Objective. Rewrite the passage on the Bridgeport mayoral primary starting at "On September 16, Joe" and ending at "on thin ice.", with "underdog" swapped out for "long-shot".

Text section.

[BEGIN]

On September 16, Joe Ganim’s underdog campaign operation shocked outside observers with a tight win over Finch who became the first incumbent mayor in Bridgeport history to lose in a primary. Ganim ran up large pluralities in heavy African American precincts amassing a mighty retail operation that galvanized the anti-Finch vote unhappy about the direction of the city. Finch’s field operation was strong too, but Ganim inspired many new voters to the polls and others who had not participated in municipal elections. Foster finished a distant third. Finch announced primary night he would follow his Plan B on the Job Creation line. Days later, Foster, based on her primary performance and assumption that Finch would be on the November ballot announced her withdrawal from the general election.

Finch reelection on thin ice.
Finch slipped on the paperwork.

[END]

Given material.
[BEGIN]

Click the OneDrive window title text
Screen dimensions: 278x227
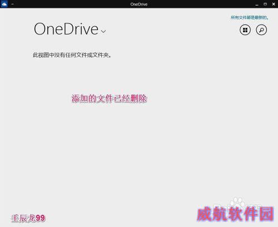click(x=139, y=4)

[END]

Correct response.
On September 16, Joe Ganim’s long-shot campaign operation shocked outside observers with a tight win over Finch who became the first incumbent mayor in Bridgeport history to lose in a primary. Ganim ran up large pluralities in heavy African American precincts amassing a mighty retail operation that galvanized the anti-Finch vote unhappy about the direction of the city. Finch’s field operation was strong too, but Ganim inspired many new voters to the polls and others who had not participated in municipal elections. Foster finished a distant third. Finch announced primary night he would follow his Plan B on the Job Creation line. Days later, Foster, based on her primary performance and assumption that Finch would be on the November ballot announced her withdrawal from the general election.

Finch reelection on thin ice.